Aug 11, 2011 16:33 GMT  ·  By

The Indian government is trying to find a solution that would allow its intelligence agencies to monitor Facebook and Twitter encrypted traffic.

The Indian regulators are considering asking telecom providers to put the encryption keys for their secure services in an escrow account for use in surveillance operations when required.

India's push to monitor communications in recent years even led to threats of banning BlackBerry services because of their use of encryption by default.

RIM negotiated with the government and provided a solution for the interception of consumer traffic, but could not do the same for the enterprise space where companies manage their own encryption keys.

The government also eyed Google and Skype in the past since many of their services are also encrypted by default, eg.

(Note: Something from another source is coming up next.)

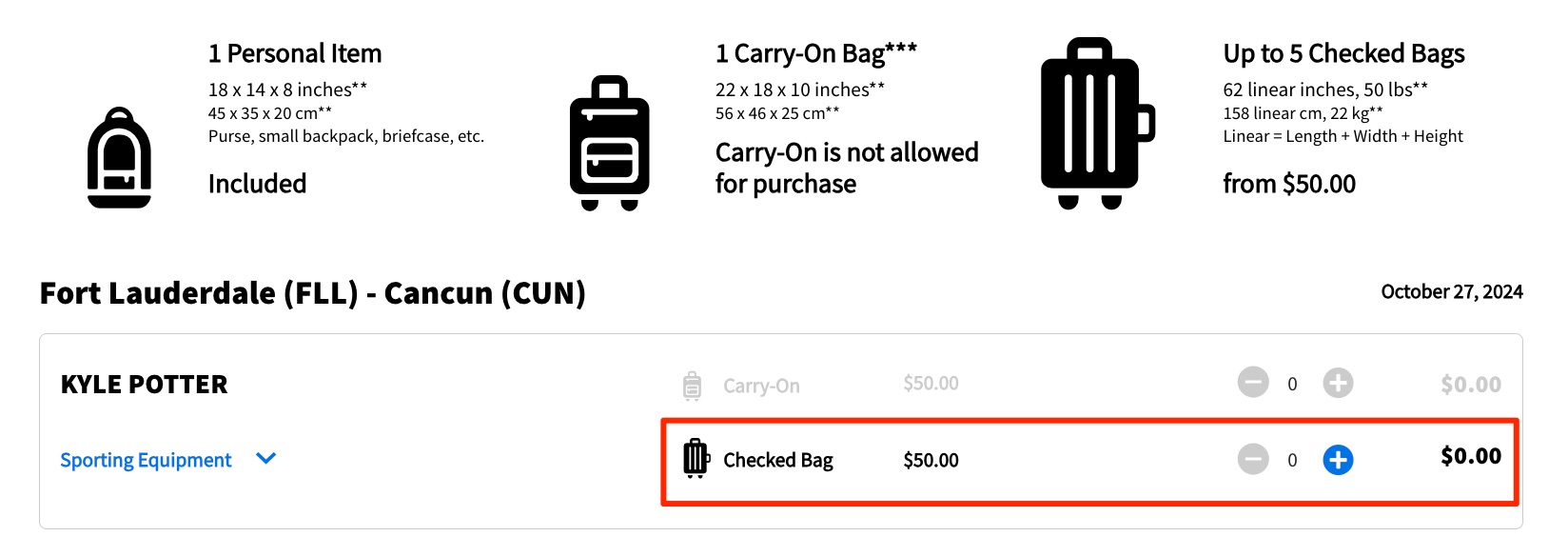
Task: Click the $50.00 checked bag price
Action: [x=931, y=460]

Gmail or Google Docs.

Last year, Vinay Goel, Google India's head of products, told the Economic Times that the company has not yet been asked to provide the encryption keys for Gmail and noted that such a request would almost certainly be declined.

The recent push for default full-session HTTPS support by major sites like Facebook or Twitter is worrying the Indian government because it will make it impossible for its agencies to monitor traffic on these services.

According to the Hacker News, the home ministry asked the telecom one to come up with possible solutions and the issue was also raised in Parliament. The provisions of India's new IT Act require websites to provide the government with access to accounts without a court order.

It's unlikely that Facebook or Twitter will comply with such surveillance requests given that they don't even have local subsidiaries. Also it's extremely unlikely that they will share their private keys with the Indian authorities, since that would give them the power to monitor anyone in the world, not just Indian users.